Une ligne rouge pour Joseph Kabila
Acteur central des deux guerres du Congo (1996-1998 et 1998-2003), Laurent-Désiré Kabila, tombeur du dictateur Joseph-Désiré Mobutu (1965-1997), a été assassiné le 16 janvier 2001 dans son bureau par l'un de ses gardes du corps, lui-même tué par le colonel Eddy Kapend – alors aide de camp du chef de l'État immédiatement après qu'il a tiré sur le président. « Le président a accordé cette grâce pour des raisons purement humanitaires. […] Cette grâce n'est pas un chèque en blanc », a déclaré Bernard Takaishe, vice-ministre de la Justice, s'adressant aux 22 bénéficiaires présents. « Il ne faut pas que demain vous puissiez vous retrouver dans les situations qui ont fait que vous soyez privés de liberté », a-t-il ajouté. « La grâce ne va pas effacer les crimes pour lesquels vous avez été condamnés. » Une telle mesure a été prise « tout simplement parce qu'on veut remettre le pays sur les rails, apporter une certaine quiétude aux Congolais », a-t-il insisté.
Interrogés à leur sortie de prison, certains bénéficiaires ont plaidé pour la réouverture du procès. « Mon vœu, c'est de voir la réouverture de ce procès pour être lavé.
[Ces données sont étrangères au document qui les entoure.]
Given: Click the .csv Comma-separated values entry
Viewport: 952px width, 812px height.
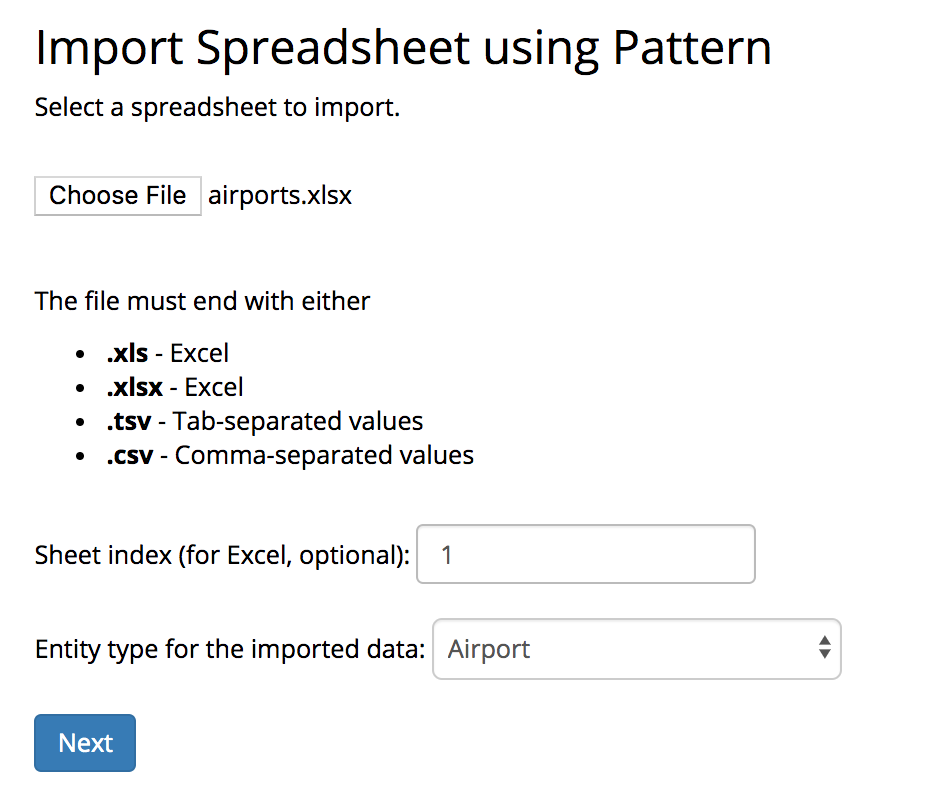Looking at the screenshot, I should point(289,455).
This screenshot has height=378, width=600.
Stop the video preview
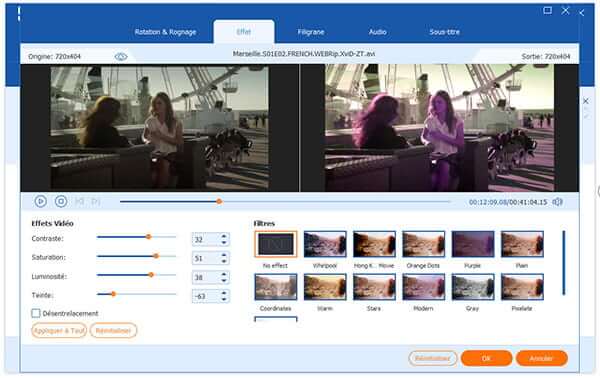61,201
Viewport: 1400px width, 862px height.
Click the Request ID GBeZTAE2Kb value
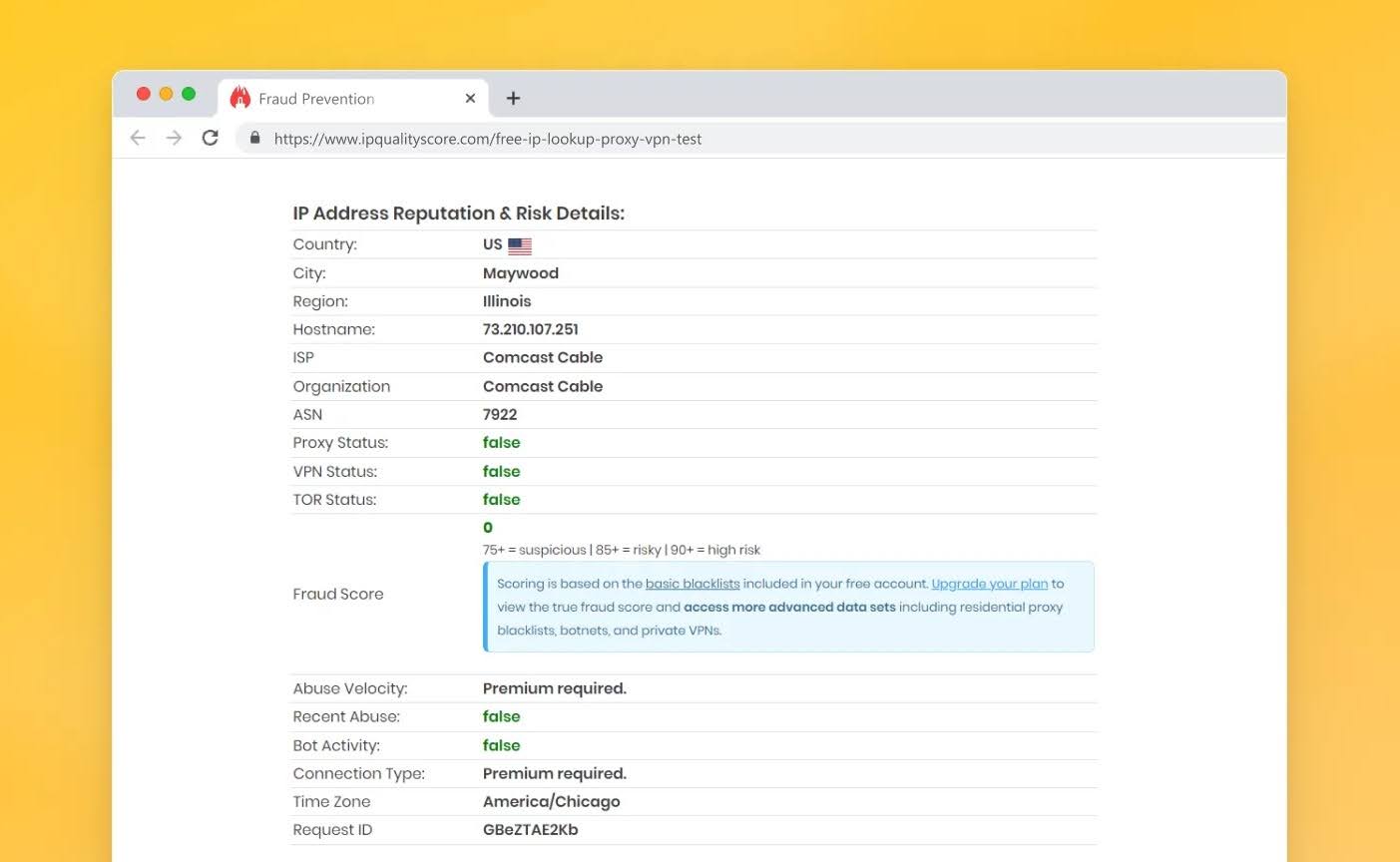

Je suis un ressuscité, je le dis avec les larmes aux yeux », a déclaré Césaire Muzima, âgé de 54 ans, qui clame son innocence. « J'ai été condamné à mort pour trahison. J'ai trahi qui ? » s'est-il interrogé en disant être « à la disposition de la nation ».
Malgré l'insistance de l'AFP, personne dans l'entourage de l'ex-président Joseph Kabila, fils du défunt président Laurent-Désiré Kabila, n'a voulu commenter dans l'immédiat ces libérations.